Ethical considerations
The study was conducted in accordance with local regulations and the established principles of the revised Declaration of Helsinki (2013). The Medical Ethics Committee of West China Hospital of Sichuan University (approval number: 2022–1093) approved the study, and written informed consent was obtained from all participants.
Statistical analysis
SPSS version 27.0 was used for the statistical analyses. Descriptive statistics were used to describe the baseline characteristics, subjective cognitive decline, frailty, and SGA of the MHD patients. Continuous variables with a normal distribution are statistically described in terms of the mean and standard deviation, whereas medians and quartiles are used to describe nonnormally distributed variables. Count variables are presented statistically as frequencies and percentages. Continuous variables with a normal distribution were analyzed via one-way ANOVA, whereas nonnormally distributed continuous variables were analyzed via the Mann‒Whitney U test and the Kruskal‒Wallis H test. Linear regression was employed to examine the factors associated with SCD in MHD patients. The correlation between SCD and multidimensional frailty was assessed by Spearman’s correlation. P < 0.05 was considered statistically significant.
Results
Sociodemographic characteristics of the participants
In this study, a total of 171 questionnaires were distributed, and 171 valid questionnaires were recovered, with an effective recovery rate of 100%. A total of 171 MHD patients were included in this study, including 104 (60.82%) males and 67 (39.18%) females. The ages ranged from 26 to 91 years, with a mean age of 50.46 ± 12.08 years. The sociodemographic characteristics of the MHD participants are shown in Table 1.

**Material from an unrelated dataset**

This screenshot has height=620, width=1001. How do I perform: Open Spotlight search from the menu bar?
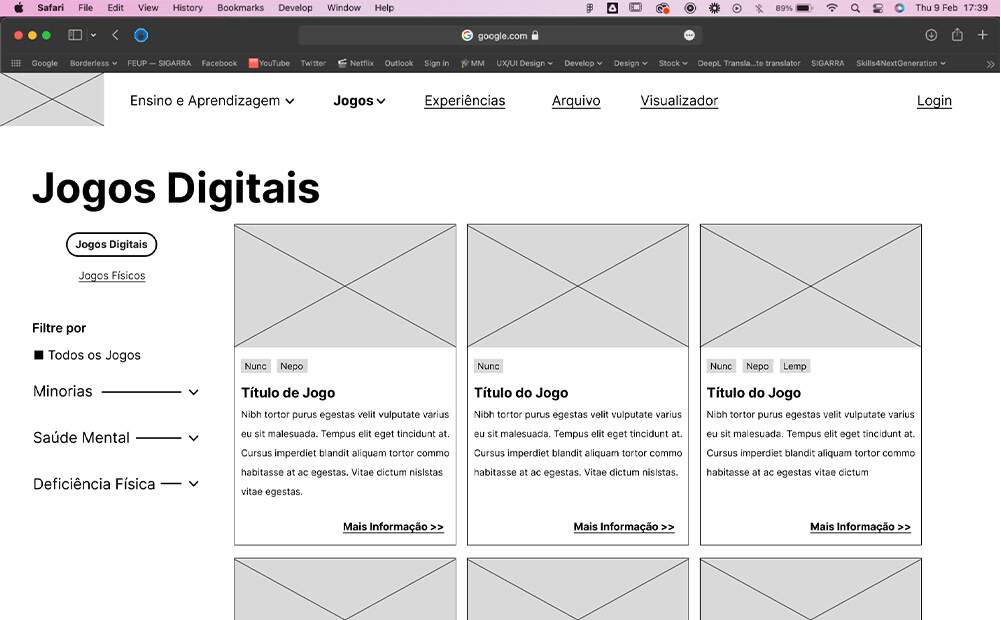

SCD status in MHD patients
Table 2 shows the number of SCD and SCD-Q9 scores and the results of the univariate analysis of the determinants of SCD in 171 MHD patients. The median score was 4.00 (2.00–7.00). Among these participants, 95 (55.56%) MHD participants had subjective cognitive decline with SCD-Q9 scores > 3. Gender, education level, residence area, work status, nature of previous/current work, and dialysis vintage were associated with SCD (P < 0.05).

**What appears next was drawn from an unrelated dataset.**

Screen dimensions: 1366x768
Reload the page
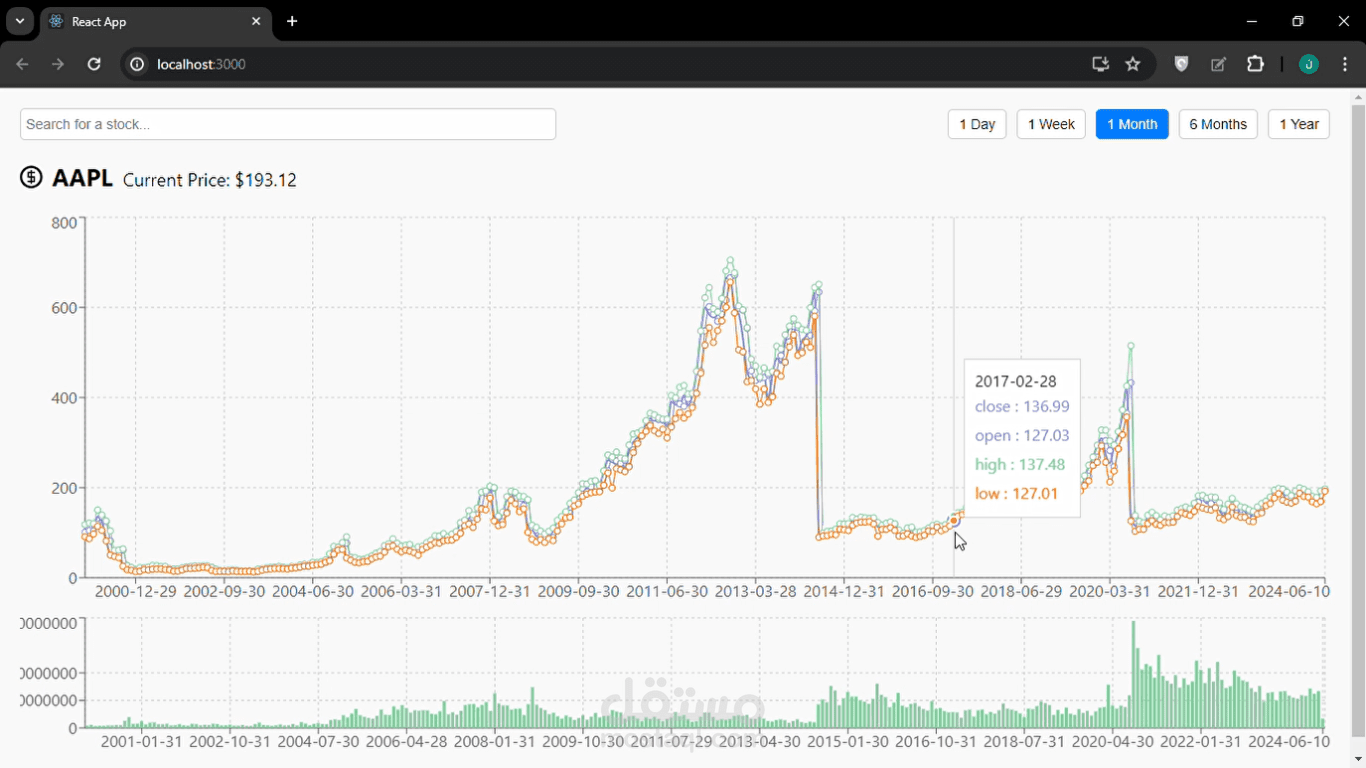click(x=93, y=64)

Correlation analysis of frailty, SGA, grip strength and SCD
Spearman’s correlation analysis revealed that SCD in MHD patients was positively correlated with sex, SGA score and grip strength (r = 0.239–0.431, P < 0.05)
Linear regression analyses of factors affecting SCD in MHD patients
The SCD-Q9 score of MHD patients was used as the dependent variable, and the variables with statistical significance in univariate analysis, frailty, SGA and grip strength were used as independent variables for linear regression analysis. The results of linear regression analysis revealed that gender, working status, frailty, grip strength and SGA were statistically significant, and 38.80% of the total variation could be explained when all factors were included in the regression equation. In linear regression analysis, the greater the absolute value of the regression coefficient is, the greater the influence of the independent variable on the dependent variable. If the normalization coefficient is negative, the dependent variable decreases with increasing independent variable; if the normalization coefficient is positive, the dependent variable increases with increasing independent variable. In this study, frailty and SGA had a significant impact on the total score of the SCD-Q9, and the regression coefficient of frailty was 0.052, indicating that MHD patients with more severe frailty had higher total scores on the SCD-Q9 and higher SCD levels. The regression coefficient of the SGA score was 0.373, indicating that the total score on the SCD-Q9 was lower and the level of SCD was lower in MHD patients with good nutritional status. Table 3 shows the results of the linear regression analysis of factors influencing SCD in MHD participants.
Discussion
This study revealed the prevalence of SCD in MHD patients, with SCD present in more than one in two patients. The factors associated with SCD were female sex, employment, poor nutrition, frailty, and low grip strength. To the best of our knowledge, this is the first observational study to evaluate SCD in Chinese MHD patients to discuss the prevalence and associated factors of SCD and its link to frailty.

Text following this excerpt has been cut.